##### GIVEN RECORDS #####

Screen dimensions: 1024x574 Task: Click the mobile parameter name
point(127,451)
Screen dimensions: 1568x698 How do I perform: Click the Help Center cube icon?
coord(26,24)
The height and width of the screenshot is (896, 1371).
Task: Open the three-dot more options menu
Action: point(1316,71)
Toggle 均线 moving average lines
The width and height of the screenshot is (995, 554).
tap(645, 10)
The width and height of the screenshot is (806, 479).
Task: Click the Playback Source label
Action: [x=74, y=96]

#####

Please return all of the material above unchanged, line for line.

▶ _IN RESPONSE_:
Screen dimensions: 1024x574 Task: Click the mobile parameter name
point(127,451)
Screen dimensions: 1568x698 How do I perform: Click the Help Center cube icon?
coord(26,24)
The height and width of the screenshot is (896, 1371).
Task: Open the three-dot more options menu
Action: point(1316,71)
Toggle 均线 moving average lines
The width and height of the screenshot is (995, 554).
tap(645, 10)
The width and height of the screenshot is (806, 479).
Task: Click the Playback Source label
Action: [x=74, y=96]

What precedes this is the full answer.